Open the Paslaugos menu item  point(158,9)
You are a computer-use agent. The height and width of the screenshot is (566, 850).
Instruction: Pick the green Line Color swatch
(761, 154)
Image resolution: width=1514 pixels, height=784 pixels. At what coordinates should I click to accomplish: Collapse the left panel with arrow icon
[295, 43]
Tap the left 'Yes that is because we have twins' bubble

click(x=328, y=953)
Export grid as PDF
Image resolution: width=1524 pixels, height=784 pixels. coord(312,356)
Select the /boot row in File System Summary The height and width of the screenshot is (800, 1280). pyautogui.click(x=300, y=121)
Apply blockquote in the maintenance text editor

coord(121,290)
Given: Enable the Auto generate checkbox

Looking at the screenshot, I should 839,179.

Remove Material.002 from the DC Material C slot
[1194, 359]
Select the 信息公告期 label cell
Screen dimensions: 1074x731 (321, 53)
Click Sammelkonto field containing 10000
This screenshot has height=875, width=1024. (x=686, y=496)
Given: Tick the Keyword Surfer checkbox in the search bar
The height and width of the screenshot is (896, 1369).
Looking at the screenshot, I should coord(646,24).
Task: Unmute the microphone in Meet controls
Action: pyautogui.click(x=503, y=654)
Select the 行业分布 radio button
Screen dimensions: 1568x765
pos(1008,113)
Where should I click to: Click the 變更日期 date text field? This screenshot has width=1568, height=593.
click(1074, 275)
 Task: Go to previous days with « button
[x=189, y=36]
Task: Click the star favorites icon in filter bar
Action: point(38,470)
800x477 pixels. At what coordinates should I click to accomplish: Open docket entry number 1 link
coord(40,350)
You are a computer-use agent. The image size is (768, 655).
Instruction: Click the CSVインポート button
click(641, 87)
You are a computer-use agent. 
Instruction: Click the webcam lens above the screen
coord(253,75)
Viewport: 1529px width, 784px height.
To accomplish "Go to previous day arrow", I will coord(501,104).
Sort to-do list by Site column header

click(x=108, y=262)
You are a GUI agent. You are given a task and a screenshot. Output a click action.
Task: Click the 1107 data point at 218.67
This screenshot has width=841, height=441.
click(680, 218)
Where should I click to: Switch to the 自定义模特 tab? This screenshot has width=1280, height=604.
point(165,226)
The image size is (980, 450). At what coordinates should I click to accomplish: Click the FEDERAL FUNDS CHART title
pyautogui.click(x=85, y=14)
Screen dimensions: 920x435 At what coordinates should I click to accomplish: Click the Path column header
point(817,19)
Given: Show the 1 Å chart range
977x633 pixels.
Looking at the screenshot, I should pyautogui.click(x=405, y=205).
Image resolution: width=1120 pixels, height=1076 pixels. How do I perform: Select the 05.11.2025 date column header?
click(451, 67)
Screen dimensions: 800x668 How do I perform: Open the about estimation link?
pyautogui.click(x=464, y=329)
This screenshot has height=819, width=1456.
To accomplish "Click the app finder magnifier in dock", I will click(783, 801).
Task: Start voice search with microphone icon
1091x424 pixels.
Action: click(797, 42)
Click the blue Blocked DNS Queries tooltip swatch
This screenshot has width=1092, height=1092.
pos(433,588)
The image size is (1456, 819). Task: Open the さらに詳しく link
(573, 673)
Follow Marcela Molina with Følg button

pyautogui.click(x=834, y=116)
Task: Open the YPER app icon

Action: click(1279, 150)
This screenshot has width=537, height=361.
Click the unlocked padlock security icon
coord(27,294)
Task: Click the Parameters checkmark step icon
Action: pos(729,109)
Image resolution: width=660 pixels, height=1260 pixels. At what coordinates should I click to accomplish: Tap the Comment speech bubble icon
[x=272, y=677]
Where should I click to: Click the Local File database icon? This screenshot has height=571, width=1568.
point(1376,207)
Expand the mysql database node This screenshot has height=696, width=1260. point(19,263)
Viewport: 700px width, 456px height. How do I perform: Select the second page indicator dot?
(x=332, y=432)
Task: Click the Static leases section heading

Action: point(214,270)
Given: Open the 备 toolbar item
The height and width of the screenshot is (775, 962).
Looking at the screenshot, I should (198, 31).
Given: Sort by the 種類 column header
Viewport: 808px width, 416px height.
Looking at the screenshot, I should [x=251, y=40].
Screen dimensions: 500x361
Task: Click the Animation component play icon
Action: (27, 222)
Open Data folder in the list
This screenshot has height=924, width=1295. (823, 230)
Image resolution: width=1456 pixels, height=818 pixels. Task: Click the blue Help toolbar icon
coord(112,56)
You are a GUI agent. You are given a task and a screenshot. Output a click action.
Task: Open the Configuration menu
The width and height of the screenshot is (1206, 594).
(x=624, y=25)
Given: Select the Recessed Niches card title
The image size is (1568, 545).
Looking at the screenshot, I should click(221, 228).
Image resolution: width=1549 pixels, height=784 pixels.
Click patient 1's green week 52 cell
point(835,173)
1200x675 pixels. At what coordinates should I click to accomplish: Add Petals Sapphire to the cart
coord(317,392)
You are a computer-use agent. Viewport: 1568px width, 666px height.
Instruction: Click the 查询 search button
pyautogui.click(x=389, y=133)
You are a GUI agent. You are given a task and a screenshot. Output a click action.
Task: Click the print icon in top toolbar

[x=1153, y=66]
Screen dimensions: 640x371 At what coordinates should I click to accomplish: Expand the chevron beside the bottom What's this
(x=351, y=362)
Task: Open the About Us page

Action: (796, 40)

#####

Find every line in the items above that contains the string "cell", matching case exactly, and copy each of those lines in full.

Select the 信息公告期 label cell
Click patient 1's green week 52 cell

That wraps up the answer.